As if it matters, this week Nigel went home. They were “soooo saaaad” to see him go, they “wish he could’ve stayed”, even though he obviously could, but, alas, “someone has to go”, to be marched up the mountain and sacrificed to the TV gods. There’s a whole phalanx of new platitudes associated with these programmes, which are basically an ever-so-slightly more grown-up version of The X Factor.
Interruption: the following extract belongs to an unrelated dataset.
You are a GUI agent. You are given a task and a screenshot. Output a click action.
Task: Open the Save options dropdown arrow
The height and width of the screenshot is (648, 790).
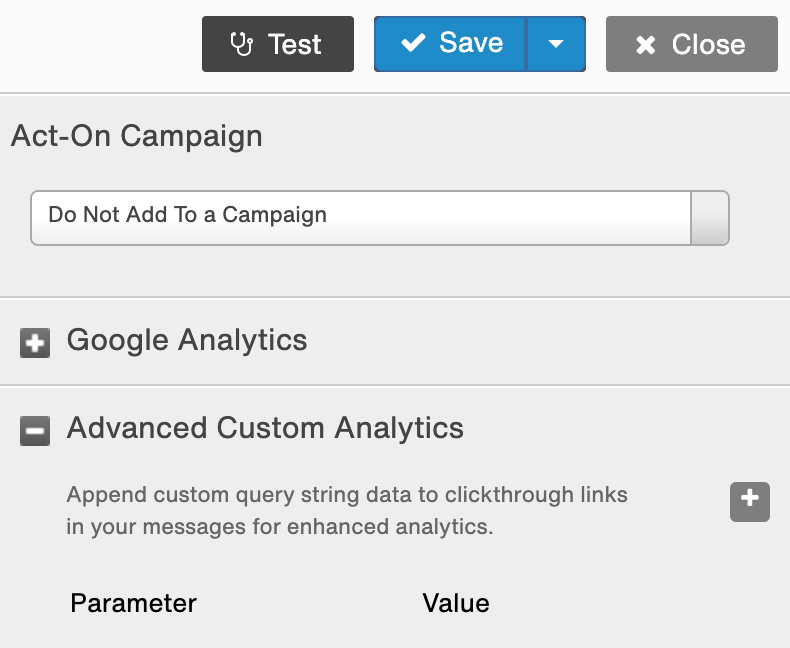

Contestants go on “an amazing journey” before being slain on live television by a chirpy presenter with crocodile tears who is “so so sorry” – and yet stony-faced at grinding out another of these bowel movements – to see them go. (but why nige tho? #sadface)
(Still, it was a wee bit less depressing than seeing thirty seconds of the Mock The Week twats bracing themselves to go through the motions again. (They look like a works’ night out, desperately trying to act like they’re having a good time and can bear each others’ company.))
The competitive programmes wear their influence like a badge of honour, because they’ve “caught the public imagination” – a public who would apparently never have thought of sewing or baking or potting if it hadn’t been a televised competition first. If we really needed a televised competition where somebody wells up because their cake falls to remind us that making cakes is possible, what would that say about us?
So, anyway, the world is ending and it’s entirely deserved and if Humans On Earth was an intergalactic Reality TV show (as in an episode of South Park), would anyone still be watching?Time, tide and shite TV wait for no one. This reviewer will, just like everyone else, be moving on to something else, something more interesting, like counting the cracks in the pavements of Broadmead. Or professional sport.
So, to sum up my review of this programme, and this kind of programme: I don’t care for it at all.There’s nothing surprising about any of this, obviously.
The real surprise would be somebody doing something well and not making a TV programme out of it.